The friction coefficient between jaw and rope ranges from 0.12 (lubricated rope) to 0.22 (dry, worn surface). A 10% change in rope lubrication state can alter stopping distance by up to 18%. Rope diameter must match the gripper jaw profile precisely: a 13 mm rope in a 16 mm jaw reduces contact area by approximately 35%, cutting effective clamping force proportionally. Regular rope inspection intervals are therefore directly tied to gripper performance reliability.
The required clamping force scales with both car mass and speed. The EN 81-20 formula for minimum arrest force is: F = (P + Q) x g x (1 + a/g), where P is car mass, Q is rated load, g is 9.81 m/s2, and a is the deceleration rate (typically 0.5 to 1.0 g for passenger comfort). For a 1,600 kg total mass at 1.75 m/s decelerating at 0.8 g, minimum required arrest force is approximately 20,580 N, which dictates the spring and wedge specification of the selected gripper unit.
How to Select the Right Rope Brake for Your Elevator
Specifying a rope gripper involves matching five parameters to the actual installation. Undersizing the device is a safety violation; oversizing creates excessive jerk during arrest and passenger injury risk.
Use the full rated payload plus empty car weight. Include any counterweight imbalance factor specified in the drive calculation sheet. Never round down.

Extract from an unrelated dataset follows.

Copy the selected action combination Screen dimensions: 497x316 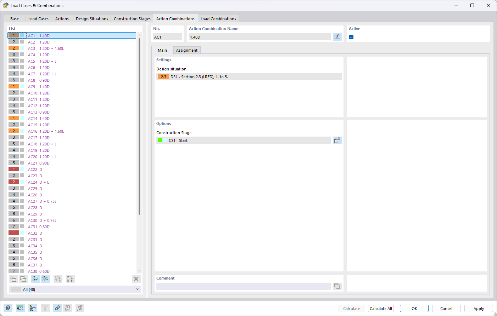pyautogui.click(x=23, y=279)
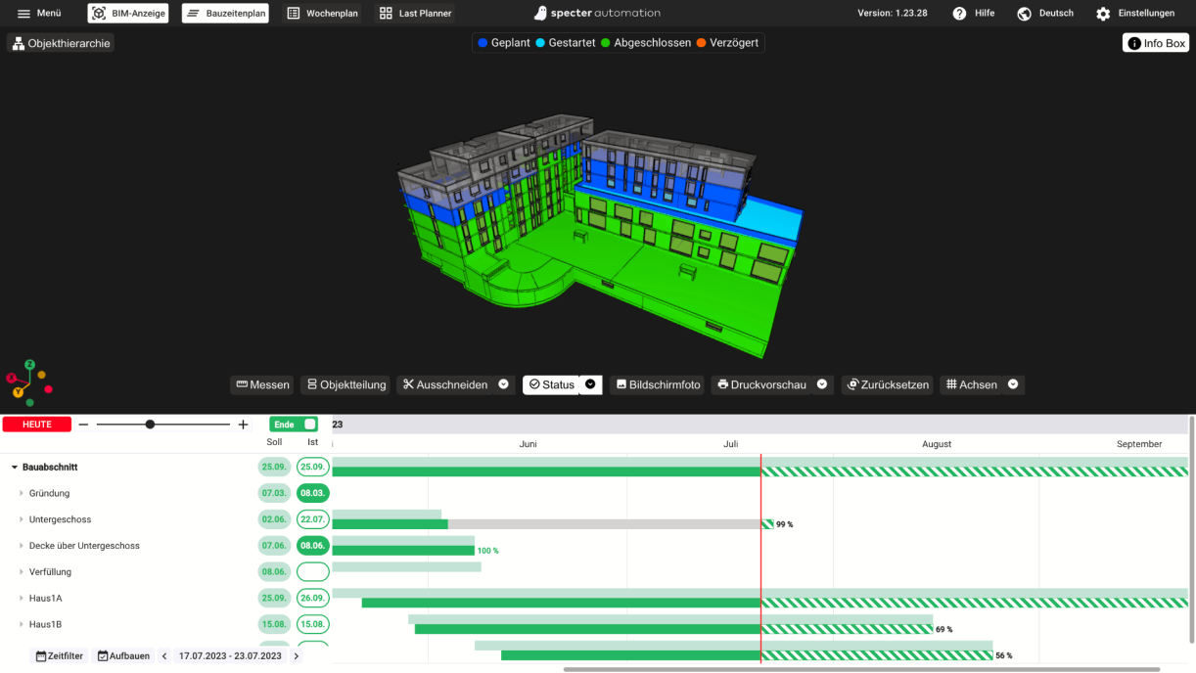Toggle the Ende switch
This screenshot has width=1196, height=673.
tap(309, 425)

Match to the maximum contractual speed, not the installed speed. If speed upgrades are planned within 5 years, size for the higher value from day one.
Measure actual rope diameter, not nominal. Rope wear reduces diameter by up to 8% over service life. Gripper jaw must accommodate worn diameter at minimum to maintain contact area.
Confirm whether the solenoid coil operates on 110V AC or 220V AC. Voltage mismatch causes slow solenoid response or coil burnout. Always verify against the building electrical specification.
Decide between mechanical governor linkage or electronic speed monitoring input. Electronic interfaces allow integration with the elevator controller and enable remote fault logging for predictive maintenance programs.
Verify the target market certification. EN 81-20 plus CE marking covers all EU member states and many Asian markets. ASME A17.1 listing is required for US and Canadian installations regardless of origin of manufacture.
A properly specified and installed safety gear elevator rope brake is the last line of defense against rope runaway, overspeed, and unintended car movement. The rope gripper mechanism works through spring-driven wedge clamping, achieving arrest forces between 5,000 N and 35,000 N depending on elevator class. Required on all traction, MRL, and freight elevators above 0.63 m/s under EN 81-20 and ASME A17.1, clamping force is governed by spring load, wedge angle, rope condition, and car mass. Correct selection and regular inspection of this device are not operational choices — they are legal and engineering obligations that directly protect every passenger in the shaft.